Page text:
19 February 2020

How the doors closed at
Whitechapel Foundry
after almost 450 years

Whitechapel Bell Foundry … established in 1570, closed in 2017 (Photograph: Patrick Comerford, 2020)

Patrick Comerford

I was blogging last night about how Whitechapel Gallery is one of the places I regret not visiting during a walk-around in the East End of London. One of the buildings I could not visit was the Whitechapel Bell Foundry, which was the oldest manufacturing company in Britain until it closed in 2017.

The foundry was known to generations of clergy because it made church bells and their fittings and accessories, as well as single tolling bells, carillon bells and handbells. Even if we did not have Whitechapel bells in our churches, we knew of the foundry because of advertising in church directories, books and magazines.

The foundry in Whitechapel was also the place where the Liberty Bell, a symbol of American independence, was made, and for re-casting Big Ben in the north clock tower or Elizabeth Tower at the Houses of Parliament in Westminster.

The Master Founders or bell makers of Aldgate and Whitechapel can be traced back to 1420. The three bells manufacturer’s mark can be seen on the bells and the three bells sign hung over the door of the Whitechapel site.

Data segment:
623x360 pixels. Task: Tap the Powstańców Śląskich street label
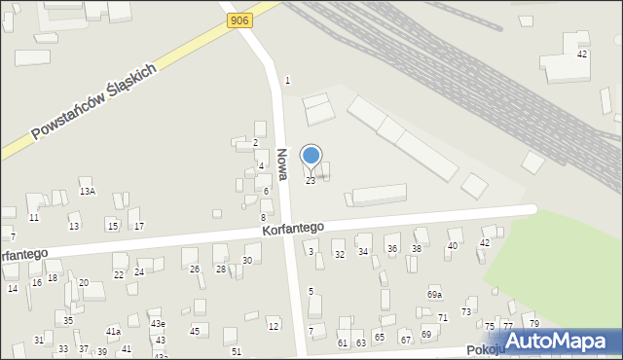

What is asked:
Could you pick up the Whitechapel Bell Foundry piece after its final sentence and continue it?

Reply:
The Whitechapel Bell Foundry company dates from 1570. The last premises at 32-34 Whitechapel Road, backing on to Plumbers Row, dates from 1670 and was formerly a coaching inn, ‘The Artichoke,’ damaged in the Great Fire of London in 1666.

The Artichoke closed in 1738 and the Whitechapel Bell Foundry moved into the premises the following year. The foundry remained at the site until May 2017. It was one of only two bell foundries left in the UK and had been in continuous production for almost 450 years.

In 1752, the foundry, then known as Lester and Pack, cast the Liberty Bell, was commissioned to celebrate the 50th anniversary of William Penn’s Charter of Privileges in 1701, Pennsylvania’s original constitution.

As a result of damage sustained during its stormy passage across the Atlantic, the bell cracked when it was first rung, and after repeated repairs cracked again in 1846 when rung to mark George Washington’s birthday.

Big Ben, the largest bell ever cast at the foundry, was cast in 1858 and rung for the first time on 31 May 1859. Big Ben also cracked because too heavy a hammer was initially used. The crack and the subsequent retuning give Big Ben its present distinctive tone. The final bill for Big Ben was £572.

Whitechapel supplied bells to several cathedrals, including Canterbury, Guildford, Lincoln, Saint Paul’s Cathedral, London, Liverpool and the bells of Westminster Abbey.

Churches with bells from Whitechapel include ones as near as Saint Mary-le-Bow, Cheapside and the Church of Ireland parish church in Skibereen, Co Cork, and as far as the Armenian Church in Chennai, India, as well as church throughout England, Ireland, the US and Australia.

The Hughes family bought the foundry in 1904, and continued to own it until its recent closure.

During World War II, the foundry was used as a munitions production line. After the war, the foundry was busy replacing bells lost or damaged by fire during the Blitz in London.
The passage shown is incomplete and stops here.